In response, I authored a visual essay, designed a poster illustrating visual authority’s form language via personal documents, and printed risograph signage subverting authoritative signage through type and color. This body of work serves to document my research and surfaces questions about how visual authority was developed and how it is employed today.

This design research was presented at Design Incubation Colloquium 9.2: Annual CAA Conference 2023 (Virtual) on Saturday, February 18, 2023.

Chicano Independent Publication Masthead Design

Made during research visits at university libraries in Texas and California, hubs of the Chicano movement.

Joshua Duttweiler
Assistant Professor
Texas A&M University-Corpus Christi

Alexandria Victoria Canchola
Assistant Professor
Texas A&M University-Corpus Christi

We demonstrate how the design of Chicano independent publication mastheads from the 1960’s and 1970’s in the United States used the visual language of the Chicano community to engage directly with their audience. In publication design, mastheads serve as the reader’s first indication as to a publication’s purpose and credibility. Our analysis of these independent publications is based on observations made during research visits at university libraries in Texas and California, hubs of the Chicano movement. Based on our research, the mastheads used typography, icons, and organization symbols to attract readers in service to the publication’s goals of raising awareness on local issues such as labor inequality and racial violence. The efforts made by these publications not only mobilized their audience to fight for social justice but utilized visual means as a way of uniting their readers toward a cause.
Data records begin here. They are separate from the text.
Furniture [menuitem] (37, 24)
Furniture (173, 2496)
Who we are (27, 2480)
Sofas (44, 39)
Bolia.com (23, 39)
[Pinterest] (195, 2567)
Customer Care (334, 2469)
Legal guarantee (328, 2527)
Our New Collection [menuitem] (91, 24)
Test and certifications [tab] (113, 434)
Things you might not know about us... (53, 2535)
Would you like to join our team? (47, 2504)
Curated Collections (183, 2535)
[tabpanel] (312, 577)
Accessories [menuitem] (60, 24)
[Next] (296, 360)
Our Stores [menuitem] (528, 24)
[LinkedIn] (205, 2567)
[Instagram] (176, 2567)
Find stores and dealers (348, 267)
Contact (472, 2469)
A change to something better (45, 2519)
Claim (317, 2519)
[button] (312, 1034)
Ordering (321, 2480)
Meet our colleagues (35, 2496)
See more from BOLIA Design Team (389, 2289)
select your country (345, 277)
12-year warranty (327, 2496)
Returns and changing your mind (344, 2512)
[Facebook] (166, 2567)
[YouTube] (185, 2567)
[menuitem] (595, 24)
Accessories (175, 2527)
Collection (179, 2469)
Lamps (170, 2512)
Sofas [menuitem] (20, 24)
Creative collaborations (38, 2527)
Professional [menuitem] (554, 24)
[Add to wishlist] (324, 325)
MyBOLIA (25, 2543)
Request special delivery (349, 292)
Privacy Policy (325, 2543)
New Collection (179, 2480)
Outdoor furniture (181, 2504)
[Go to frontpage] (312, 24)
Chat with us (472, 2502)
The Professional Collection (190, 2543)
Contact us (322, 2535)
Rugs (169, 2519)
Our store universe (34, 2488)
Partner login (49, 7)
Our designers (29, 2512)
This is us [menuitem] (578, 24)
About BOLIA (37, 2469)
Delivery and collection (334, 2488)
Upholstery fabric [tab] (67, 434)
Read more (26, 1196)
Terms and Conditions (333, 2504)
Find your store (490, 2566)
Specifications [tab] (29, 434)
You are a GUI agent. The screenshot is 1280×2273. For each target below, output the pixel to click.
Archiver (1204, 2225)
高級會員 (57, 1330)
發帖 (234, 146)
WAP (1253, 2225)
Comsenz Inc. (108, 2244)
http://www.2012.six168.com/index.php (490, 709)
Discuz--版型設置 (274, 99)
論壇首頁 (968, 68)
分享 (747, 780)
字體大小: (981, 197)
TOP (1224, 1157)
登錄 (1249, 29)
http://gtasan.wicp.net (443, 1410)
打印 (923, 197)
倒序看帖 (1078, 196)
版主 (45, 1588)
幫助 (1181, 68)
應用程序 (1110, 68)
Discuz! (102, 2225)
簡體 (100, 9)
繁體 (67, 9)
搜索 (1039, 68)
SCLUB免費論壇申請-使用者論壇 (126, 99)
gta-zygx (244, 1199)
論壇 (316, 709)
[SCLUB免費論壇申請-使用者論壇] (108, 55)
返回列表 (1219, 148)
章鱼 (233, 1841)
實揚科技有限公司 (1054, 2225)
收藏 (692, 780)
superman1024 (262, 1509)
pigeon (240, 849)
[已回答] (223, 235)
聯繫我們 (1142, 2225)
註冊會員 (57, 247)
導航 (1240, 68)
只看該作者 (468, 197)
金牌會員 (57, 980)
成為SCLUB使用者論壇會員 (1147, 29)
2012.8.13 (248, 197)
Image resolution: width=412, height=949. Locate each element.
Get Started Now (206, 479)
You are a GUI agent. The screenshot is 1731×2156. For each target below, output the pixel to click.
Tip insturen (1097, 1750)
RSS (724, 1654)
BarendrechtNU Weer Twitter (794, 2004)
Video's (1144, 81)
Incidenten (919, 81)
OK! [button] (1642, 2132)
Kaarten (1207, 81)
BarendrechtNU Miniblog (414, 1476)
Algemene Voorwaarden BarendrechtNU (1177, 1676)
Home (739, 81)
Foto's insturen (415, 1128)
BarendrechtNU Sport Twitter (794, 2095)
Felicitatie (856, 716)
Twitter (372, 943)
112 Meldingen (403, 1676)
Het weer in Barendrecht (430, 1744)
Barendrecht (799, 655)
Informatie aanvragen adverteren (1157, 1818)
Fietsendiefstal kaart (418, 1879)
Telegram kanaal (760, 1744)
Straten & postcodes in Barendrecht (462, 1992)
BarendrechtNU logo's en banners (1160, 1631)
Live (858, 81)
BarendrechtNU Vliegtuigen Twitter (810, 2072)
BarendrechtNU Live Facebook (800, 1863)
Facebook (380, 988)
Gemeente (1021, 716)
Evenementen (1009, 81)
These Chicano publications, not typically referenced in the traditional white graphic design canon, provide an opportunity to learn from past designers in a parallel time of societal unrest and analyze their successful methods of advocacy and activism. The political climate of the time cultivated diverse printing practitioners; far different than the editorial staffs we see today. Activists, many without formal design training, worked to combine text and images into design that would speak to their audience. By observing the evolution of masthead design throughout the Chicano movement we can observe the progress of the publication designers’ skill as they sought to increase their audience and ability to communicate.

By understanding the role and unity of the visual language of independent Chicano newspapers, we encourage designers, historians, and students to further investigate the design semiotics of community-focused publications both within its historical context and contemporary practice.

This design research was presented at Design Incubation Colloquium 9.2: Annual CAA Conference 2023 (Virtual) on Saturday, February 18, 2023.